## REQUIREMENT
Retype every line of the listing below without any alteration.

[Collected data entries]

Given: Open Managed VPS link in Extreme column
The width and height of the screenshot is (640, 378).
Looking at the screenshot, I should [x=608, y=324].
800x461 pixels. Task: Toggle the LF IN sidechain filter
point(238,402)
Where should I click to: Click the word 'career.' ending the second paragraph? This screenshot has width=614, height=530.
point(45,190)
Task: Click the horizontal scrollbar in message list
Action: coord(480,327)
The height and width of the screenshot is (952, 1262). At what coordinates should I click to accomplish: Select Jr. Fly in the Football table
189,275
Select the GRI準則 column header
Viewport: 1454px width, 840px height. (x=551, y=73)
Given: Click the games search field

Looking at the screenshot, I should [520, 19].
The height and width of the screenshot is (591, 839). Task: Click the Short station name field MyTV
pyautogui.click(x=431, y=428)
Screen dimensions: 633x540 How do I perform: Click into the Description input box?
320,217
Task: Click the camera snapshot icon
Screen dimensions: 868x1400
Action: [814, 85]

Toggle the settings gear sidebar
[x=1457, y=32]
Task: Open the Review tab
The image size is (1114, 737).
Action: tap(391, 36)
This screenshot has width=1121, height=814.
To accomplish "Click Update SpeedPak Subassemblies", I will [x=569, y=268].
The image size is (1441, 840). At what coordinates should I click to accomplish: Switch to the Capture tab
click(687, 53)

## SOLUTION
Given: Open Managed VPS link in Extreme column
The width and height of the screenshot is (640, 378).
Looking at the screenshot, I should [x=608, y=324].
800x461 pixels. Task: Toggle the LF IN sidechain filter
point(238,402)
Where should I click to: Click the word 'career.' ending the second paragraph? This screenshot has width=614, height=530.
point(45,190)
Task: Click the horizontal scrollbar in message list
Action: coord(480,327)
The height and width of the screenshot is (952, 1262). At what coordinates should I click to accomplish: Select Jr. Fly in the Football table
189,275
Select the GRI準則 column header
Viewport: 1454px width, 840px height. (x=551, y=73)
Given: Click the games search field

Looking at the screenshot, I should [520, 19].
The height and width of the screenshot is (591, 839). Task: Click the Short station name field MyTV
pyautogui.click(x=431, y=428)
Screen dimensions: 633x540 How do I perform: Click into the Description input box?
320,217
Task: Click the camera snapshot icon
Screen dimensions: 868x1400
Action: [814, 85]

Toggle the settings gear sidebar
[x=1457, y=32]
Task: Open the Review tab
The image size is (1114, 737).
Action: tap(391, 36)
This screenshot has width=1121, height=814.
To accomplish "Click Update SpeedPak Subassemblies", I will [x=569, y=268].
The image size is (1441, 840). At what coordinates should I click to accomplish: Switch to the Capture tab
click(687, 53)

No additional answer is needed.